- _Exercise_: Please reproduce the data in its entirety, word for word.

########

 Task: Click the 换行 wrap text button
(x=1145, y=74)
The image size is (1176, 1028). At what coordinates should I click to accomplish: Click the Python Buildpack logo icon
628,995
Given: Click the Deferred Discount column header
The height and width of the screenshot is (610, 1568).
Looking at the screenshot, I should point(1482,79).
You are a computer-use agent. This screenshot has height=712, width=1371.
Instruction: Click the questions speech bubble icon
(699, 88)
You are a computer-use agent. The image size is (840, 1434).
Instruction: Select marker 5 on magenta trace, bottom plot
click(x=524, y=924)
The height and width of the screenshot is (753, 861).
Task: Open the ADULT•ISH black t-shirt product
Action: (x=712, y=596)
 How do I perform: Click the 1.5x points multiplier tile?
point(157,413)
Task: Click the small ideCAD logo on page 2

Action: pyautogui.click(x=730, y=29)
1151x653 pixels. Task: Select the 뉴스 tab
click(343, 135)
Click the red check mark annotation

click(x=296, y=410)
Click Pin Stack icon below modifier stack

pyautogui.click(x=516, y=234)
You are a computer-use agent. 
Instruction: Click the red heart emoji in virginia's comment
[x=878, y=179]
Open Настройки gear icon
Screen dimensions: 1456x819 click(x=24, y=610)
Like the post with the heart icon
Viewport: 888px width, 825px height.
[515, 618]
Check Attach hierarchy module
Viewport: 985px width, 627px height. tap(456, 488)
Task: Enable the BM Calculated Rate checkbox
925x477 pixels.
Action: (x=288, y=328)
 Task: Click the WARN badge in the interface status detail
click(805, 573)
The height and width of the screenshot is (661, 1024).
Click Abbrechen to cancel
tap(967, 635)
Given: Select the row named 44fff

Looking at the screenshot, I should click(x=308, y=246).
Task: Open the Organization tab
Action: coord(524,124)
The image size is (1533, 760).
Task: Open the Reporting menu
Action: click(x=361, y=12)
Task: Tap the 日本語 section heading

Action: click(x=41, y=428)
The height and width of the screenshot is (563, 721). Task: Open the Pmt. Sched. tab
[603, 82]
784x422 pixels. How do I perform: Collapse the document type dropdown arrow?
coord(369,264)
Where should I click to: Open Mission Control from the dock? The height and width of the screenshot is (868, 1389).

########

- _Answer to this problem_:
 Task: Click the 换行 wrap text button
(x=1145, y=74)
The image size is (1176, 1028). At what coordinates should I click to accomplish: Click the Python Buildpack logo icon
628,995
Given: Click the Deferred Discount column header
The height and width of the screenshot is (610, 1568).
Looking at the screenshot, I should point(1482,79).
You are a computer-use agent. This screenshot has height=712, width=1371.
Instruction: Click the questions speech bubble icon
(699, 88)
You are a computer-use agent. The image size is (840, 1434).
Instruction: Select marker 5 on magenta trace, bottom plot
click(x=524, y=924)
The height and width of the screenshot is (753, 861).
Task: Open the ADULT•ISH black t-shirt product
Action: (x=712, y=596)
 How do I perform: Click the 1.5x points multiplier tile?
point(157,413)
Task: Click the small ideCAD logo on page 2

Action: pyautogui.click(x=730, y=29)
1151x653 pixels. Task: Select the 뉴스 tab
click(343, 135)
Click the red check mark annotation

click(x=296, y=410)
Click Pin Stack icon below modifier stack

pyautogui.click(x=516, y=234)
You are a computer-use agent. 
Instruction: Click the red heart emoji in virginia's comment
[x=878, y=179]
Open Настройки gear icon
Screen dimensions: 1456x819 click(x=24, y=610)
Like the post with the heart icon
Viewport: 888px width, 825px height.
[515, 618]
Check Attach hierarchy module
Viewport: 985px width, 627px height. tap(456, 488)
Task: Enable the BM Calculated Rate checkbox
925x477 pixels.
Action: (x=288, y=328)
 Task: Click the WARN badge in the interface status detail
click(805, 573)
The height and width of the screenshot is (661, 1024).
Click Abbrechen to cancel
tap(967, 635)
Given: Select the row named 44fff

Looking at the screenshot, I should click(x=308, y=246).
Task: Open the Organization tab
Action: coord(524,124)
The image size is (1533, 760).
Task: Open the Reporting menu
Action: click(x=361, y=12)
Task: Tap the 日本語 section heading

Action: click(x=41, y=428)
The height and width of the screenshot is (563, 721). Task: Open the Pmt. Sched. tab
[603, 82]
784x422 pixels. How do I perform: Collapse the document type dropdown arrow?
coord(369,264)
Where should I click to: Open Mission Control from the dock? The height and width of the screenshot is (868, 1389).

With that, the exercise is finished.